I appreciate that this book doesn’t seek to indict the Internet or demand that we “unplug.”  It instead outlines how our brains are changing, whether that be for good or ill.  It also describes a number of other paradigm shifts that have occurred throughout human history, where our thought processes and way of thinking about things has changed.  When I ran this book at our November 2011 Nonfiction Book Club meeting, the members were ambivalent about such changes - some welcomed it, and some took a measure of caution from it, but no one decreed that the Internet must be shut off. 

For myself, I notice that I have a hard time reading long-form magazine articles or essays, where my eyes keep bouncing to the larger-font captions and call-out boxes.  I skim through articles and concentrate on topics of particular interest to me.  I enjoy reading web articles and blogs (if they aren’t too long), and all the clicking and linking that the web allows.  Despite this, I also enjoy sitting down with a long book for hours at a time.  I am just as happy with an eBook read on my iPhone or other eReading device as I am with a print book.  I don’t know why this doesn’t parlay to magazine articles though. 

I am particularly interested in any comments that people may have as to the severity of this “crisis.”  The discussion questions below are designed to help the reader clarify their opinions about the points raised by this book. 

  1. Considering how much (or how little) you use the internet, have you noticed any changes in your ability to concentrate?
  2. Are we controlled by our tools?
  3. How concerned are you by the amount of different things that you can now do online, or with technology in general?
  4. How has your relationship to books changed in your lifetime? 
  5. “I go online for a lot of things, but I also enjoy sitting in a comfy chair with a good book.” Is this statement true for you?  If books go more and more online, would you miss the print codex?
  6. How does human memory differ from computer memory?  How much of a memory’s context do you recall?  (When you hear a favourite piece of music, do you remember what you were doing the last time you listened to it?)
  7. The human brain can’t ever be full.  Do we replace old memories with new ones, or is everything integrated somehow?
  8. Do you feel that we are in the process of losing some fundamental quality of humanness?
  9. The author points to studies showing that helpful computer programs interfere with problem solving.  Do you think that eventually our brains will adapt to this new mode of thinking?  Will our brain adapt in a good way?
  10. Do we entrust tasks to a computer that actually demand wisdom? 


  1. I haven't read the book, so I'll only observe that reading good blogs, which deliver content in short pieces, has made me intolerant of puffed-up monographs.

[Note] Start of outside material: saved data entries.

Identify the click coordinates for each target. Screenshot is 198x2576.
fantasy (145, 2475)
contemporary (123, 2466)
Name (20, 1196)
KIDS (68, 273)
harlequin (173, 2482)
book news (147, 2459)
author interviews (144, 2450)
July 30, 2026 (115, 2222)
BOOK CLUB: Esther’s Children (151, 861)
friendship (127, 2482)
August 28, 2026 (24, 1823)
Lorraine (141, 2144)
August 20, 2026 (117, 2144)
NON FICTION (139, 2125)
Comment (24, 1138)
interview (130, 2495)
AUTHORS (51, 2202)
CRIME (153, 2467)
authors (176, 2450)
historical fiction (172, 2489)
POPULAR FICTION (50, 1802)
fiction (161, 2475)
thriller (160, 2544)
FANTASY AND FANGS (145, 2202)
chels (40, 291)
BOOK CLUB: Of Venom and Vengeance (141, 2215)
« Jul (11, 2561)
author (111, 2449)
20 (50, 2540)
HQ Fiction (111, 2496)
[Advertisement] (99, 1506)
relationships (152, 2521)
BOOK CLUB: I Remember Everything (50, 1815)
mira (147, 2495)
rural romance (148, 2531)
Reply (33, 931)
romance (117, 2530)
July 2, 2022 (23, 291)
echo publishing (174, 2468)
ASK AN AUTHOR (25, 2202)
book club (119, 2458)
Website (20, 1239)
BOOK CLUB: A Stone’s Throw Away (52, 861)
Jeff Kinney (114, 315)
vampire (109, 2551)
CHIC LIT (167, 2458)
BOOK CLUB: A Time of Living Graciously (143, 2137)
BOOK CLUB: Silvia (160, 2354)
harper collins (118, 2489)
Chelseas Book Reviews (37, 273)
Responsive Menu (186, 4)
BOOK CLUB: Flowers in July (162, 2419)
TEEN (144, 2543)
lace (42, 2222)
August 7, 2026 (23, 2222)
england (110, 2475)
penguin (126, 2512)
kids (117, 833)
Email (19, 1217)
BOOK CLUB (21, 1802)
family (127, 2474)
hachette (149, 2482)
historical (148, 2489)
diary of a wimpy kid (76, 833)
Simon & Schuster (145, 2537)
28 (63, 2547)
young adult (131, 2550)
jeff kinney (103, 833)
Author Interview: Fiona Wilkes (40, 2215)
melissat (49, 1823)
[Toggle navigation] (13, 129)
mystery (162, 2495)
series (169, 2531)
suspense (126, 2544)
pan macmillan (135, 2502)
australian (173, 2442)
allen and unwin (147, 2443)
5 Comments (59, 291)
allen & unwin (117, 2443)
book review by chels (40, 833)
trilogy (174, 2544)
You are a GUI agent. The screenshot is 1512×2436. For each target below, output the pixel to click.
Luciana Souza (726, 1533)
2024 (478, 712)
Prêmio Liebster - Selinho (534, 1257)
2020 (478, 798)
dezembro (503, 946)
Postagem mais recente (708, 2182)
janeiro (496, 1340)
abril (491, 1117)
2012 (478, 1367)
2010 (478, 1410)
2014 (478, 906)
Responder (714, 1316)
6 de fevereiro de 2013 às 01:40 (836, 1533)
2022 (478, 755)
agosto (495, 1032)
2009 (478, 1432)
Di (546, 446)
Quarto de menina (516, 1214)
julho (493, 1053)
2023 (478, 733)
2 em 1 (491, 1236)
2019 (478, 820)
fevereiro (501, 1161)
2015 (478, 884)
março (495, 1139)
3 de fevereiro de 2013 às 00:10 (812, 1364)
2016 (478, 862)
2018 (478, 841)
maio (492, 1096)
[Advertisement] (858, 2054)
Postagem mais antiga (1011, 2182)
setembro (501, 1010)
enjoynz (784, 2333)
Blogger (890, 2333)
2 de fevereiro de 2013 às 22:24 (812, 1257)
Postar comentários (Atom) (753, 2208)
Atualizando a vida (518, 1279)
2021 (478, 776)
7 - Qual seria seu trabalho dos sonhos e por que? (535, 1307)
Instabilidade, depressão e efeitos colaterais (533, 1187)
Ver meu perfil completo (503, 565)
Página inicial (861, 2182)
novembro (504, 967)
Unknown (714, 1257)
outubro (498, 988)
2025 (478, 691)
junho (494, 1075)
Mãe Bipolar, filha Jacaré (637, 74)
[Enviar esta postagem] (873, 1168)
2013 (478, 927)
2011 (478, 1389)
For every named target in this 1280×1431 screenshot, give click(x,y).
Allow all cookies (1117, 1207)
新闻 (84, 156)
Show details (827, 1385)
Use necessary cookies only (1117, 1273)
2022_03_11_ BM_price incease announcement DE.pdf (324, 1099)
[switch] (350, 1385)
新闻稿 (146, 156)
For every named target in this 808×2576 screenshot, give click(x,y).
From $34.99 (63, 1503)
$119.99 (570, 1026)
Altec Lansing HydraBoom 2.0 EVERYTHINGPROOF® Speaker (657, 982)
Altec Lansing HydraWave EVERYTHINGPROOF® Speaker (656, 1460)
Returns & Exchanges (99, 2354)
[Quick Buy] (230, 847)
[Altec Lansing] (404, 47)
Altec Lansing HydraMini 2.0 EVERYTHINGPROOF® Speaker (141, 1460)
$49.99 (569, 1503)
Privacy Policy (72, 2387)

In the era I grew up in - pre-Internet, post-TV - there were only two units of nonfiction content: the long-form magazine piece, and the book-length monograph. Of these two, the latter paid authors much more. Accordingly, many, many pieces with only enough ideas in them to be a magazine piece were turned into books. In the Internet era, a piece of writing published on the Web can be as long or short as is necessary to convey the idea at hand. From here on out, something should only be published as a book if it merits discussion at that length. Many things don't; the rise of blogs, with short-form content, is a Good Thing, as many ideas and developments only require short-form presentation.

  2. I have noticed a big change in my ability to concentrate. Whether that is related to age or internet/computer activity is unclear. But I do recognize that I now find it more difficult to "commit" to a magazine or book. A newspaper article is more manageable and for longer form story telling I have recently become a fan of comics and graphic novels. Most of my physical book reading has come from reading with my son over the past 7 years. And as he happened to be a very good reader very early, I ended up not being the reader full-time for him much sooner than expected. Instead I find joy and fulfillment in being one doorway to his discovery of new and old books. He has a staggering capacity to read well beyond his years and ALSO be very computer oriented and tech savvy. Which is something I don't see in myself any longer.